The irony is that industry lobbyists report bipartisan support for the provision in the Senate, where the vote fell nine votes short of the three-fifths supermajority needed. Six members did not vote, including Sens. John McCain and Barack Obama. (The national governor's association has also come out in support of granting a long-term extension of the solar tax credits.)

Josh Green, Mohr Davidow Ventures Mohr Davidow Ventures

One source tied to the solar industry said that many Republicans were loath to support the extension "because they don't want to give the Democratic Congress any credit" before the election. Previous attempts also were stymied by oil lobbyists, who fought efforts to close a tax loophole on oil companies to pay for the tax credit extension.

As the calendar turns to the fall, the odds increase that the solar tax extension could become hostage to the presidential contest. Several executives involved with the solar industry said that tens of thousands of jobs will be put in jeopardy and more jobs won't be added next year if Congress fails to act.

"Many of these commercial projects are in important planning stages right now, and the overall industry is at the tipping point that will lead to widespread adoption," said venture capitalist Josh Green of Mohr Davidow Ventures, who predicted that the failure to renew the ITC will result in the delay or cancellation of important commercial projects in the United States. "The absence of the ITC will kill most, if not all, of this growing momentum. We need only look to the interruption of tax credits for the wind industry for an example of something that we do not want to repeat. This would be a real shame."

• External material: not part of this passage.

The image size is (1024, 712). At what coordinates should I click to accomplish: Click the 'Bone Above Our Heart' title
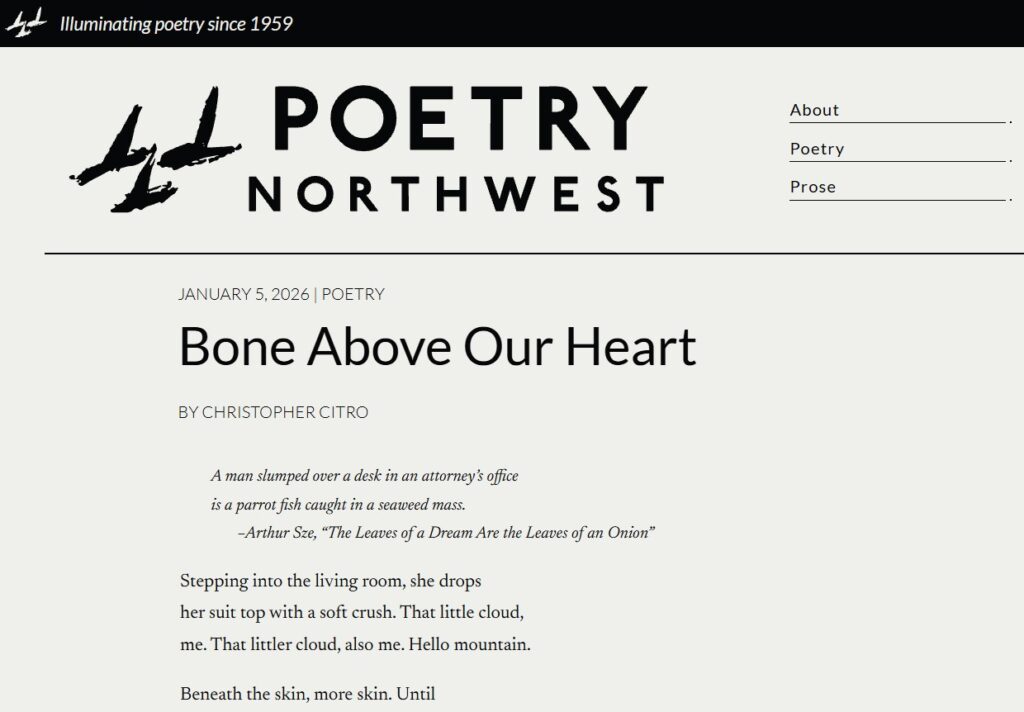437,347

Lyndon Rive, CEO, SolarCity SolarCity

At the same time, however, he suggested that the absence of an investment tax credit may have relatively little impact on businesses in the short to medium term. That's because the rapidly expanding solar markets in Europe, Asia, and the Middle East will not be affected by the controversy over the ITC and will still create plenty of customers for solar manufacturers.

"Over the longer term, however, the United States commercial market is far too important to be ignored," Green said. "A consistent ITC policy extending over several years that allows industry to grow and flourish is critical to the industry."

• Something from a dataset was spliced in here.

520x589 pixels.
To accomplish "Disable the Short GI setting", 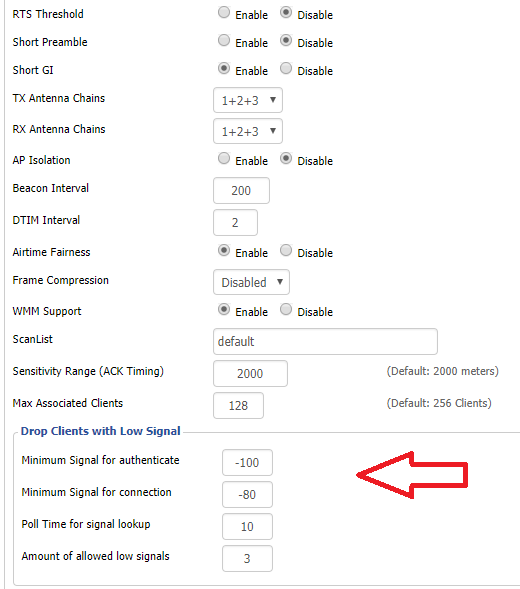I will (286, 68).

Despite the tough slog, though, industry players remain convinced that the U.S. government understands the investment tax credit's role and will press the case for continuing solar's domestic momentum.

Lyndon Rive, the CEO of SolarCity, a residential solar installer in California, said he remains "very optimistic" that the ITC will be renewed by the end of the year.

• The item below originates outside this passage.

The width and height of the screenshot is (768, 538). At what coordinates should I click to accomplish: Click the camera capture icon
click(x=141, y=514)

"The ITC has become a very politicized issue, however, and it's possible that approval could extend into 2009," he added. If the ITC is allowed to lapse, Rive predicted it would cost thousands of solar jobs and severely limit the growth of the solar industry in the U.S.

"The jobs lost in the U.S. would move overseas to more favorable solar markets," he said. "Solar power will eventually reach cost parity with other energy sources, but that will not occur in the next few years without incentives."

The worst-case scenario is painted by industry executives who envision a tremendously down year in 2009 for the solar industry with commercial installations grinding to a halt. To be sure, residential installations will continue to grow--especially in states where there are good rebates, such as in California, New York, and Connecticut. But companies that are most exposed are those that have built the bulk of their business on commercial installations. These companies will have to find some other way to pay their bills if the ITC doesn't win an extension.